Doğma küçüğüm doğma,
Dünyanın en güzel yerindesin.
Ne güzel sarıp sarmalanmışsın,
Doğanın anana verdiği, ayrıcalıklar içindesin.
Doğma küçüğüm doğma,
Bunu anlatamam sana.
İnsanın insanca yaşamadığını,
Onurun ayaklar altına alındığını,
Kör kurşunların adres sormadığını,
Yüreklerin çığlık çığlığa ağıtlar yaktığını
Açlık ve yoksulluğun tamtam davulları çaldığını
Mavinin griye döndüğünü,
Kelle sayısının madalya gibi göğüslerde gururla taşındığını,
Bir lokma, bir hırkaya nasıl muhtaç kalındığını,
Soru sormanın suç olduğunu,
Gerçekleri söylemenin örgütleşme olduğunu,
İnsan siluetindeki canavarların varlığını,
Engereklerin dünyayı sardığını,
İnsanların, insan eti yediğini,
Hırsların insanları nasıl yok ettiğini,
Ahlâksızlığın nasıl değer haline geldiğini,
“Seni seviyorum “demenin nasıl zor olduğunu,
Gözlerinin içine baka baka nasıl yalan söylendiğini,
Umutları tükenen insanların bedbahtlığını
Nasıl anlatırım?
Doğma küçüğüm doğma.
Sana pembe düşler sunamam.
Gücüm tükendi griyi maviye döndüremem.
Sihirli çubuğum yok, dünyayı yeniden yaratamam.
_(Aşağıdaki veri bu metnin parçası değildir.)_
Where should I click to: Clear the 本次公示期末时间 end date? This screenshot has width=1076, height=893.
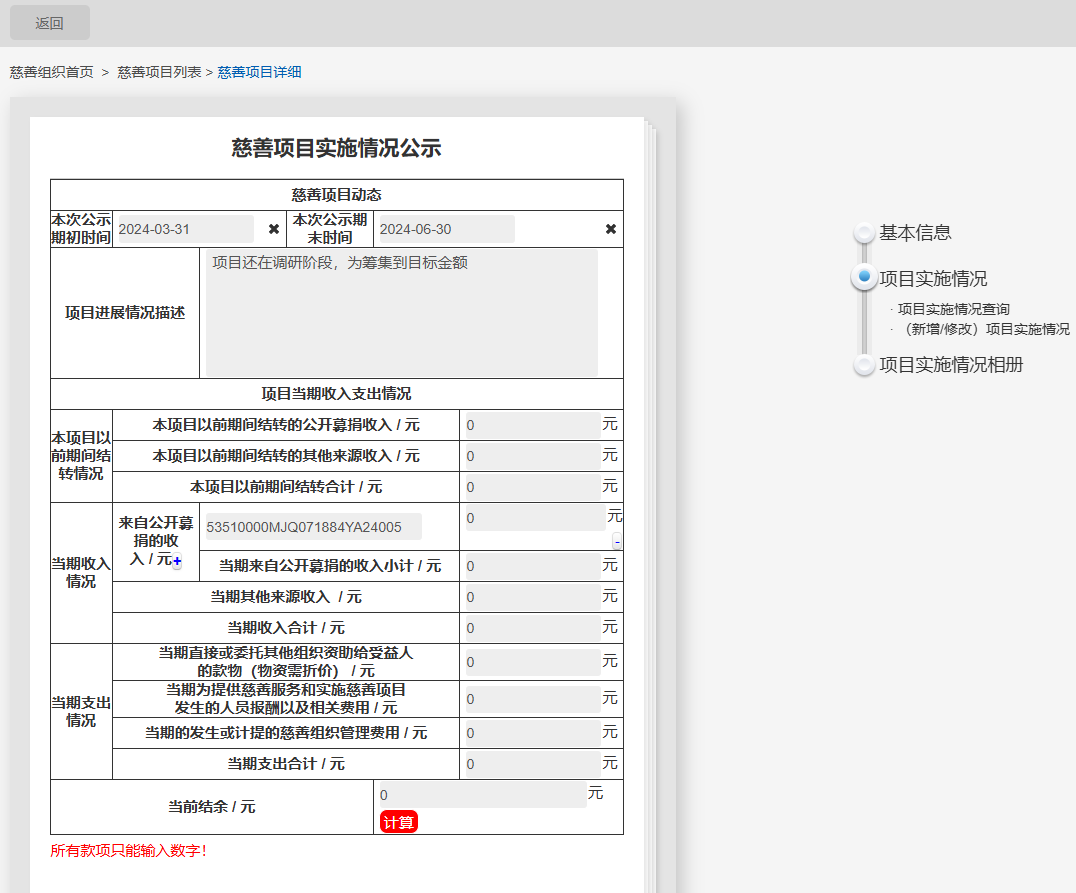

Uçurtmalar uçmamak için direnir.
Ağaçlar başka türlü hayıflanır.
Bulutların göz pınarları kurudu, öylece dolanır.
Akmaz oldu, doğaya can veren yaşları,
Getiremiyor artık; ne ilkbaharı,ne yazı ne de sonbaharı,
Ya her daim kış soğukları ya da yaz yakıcılığı
Doğma küçüğüm doğma
Hesap veremem sana,veremem......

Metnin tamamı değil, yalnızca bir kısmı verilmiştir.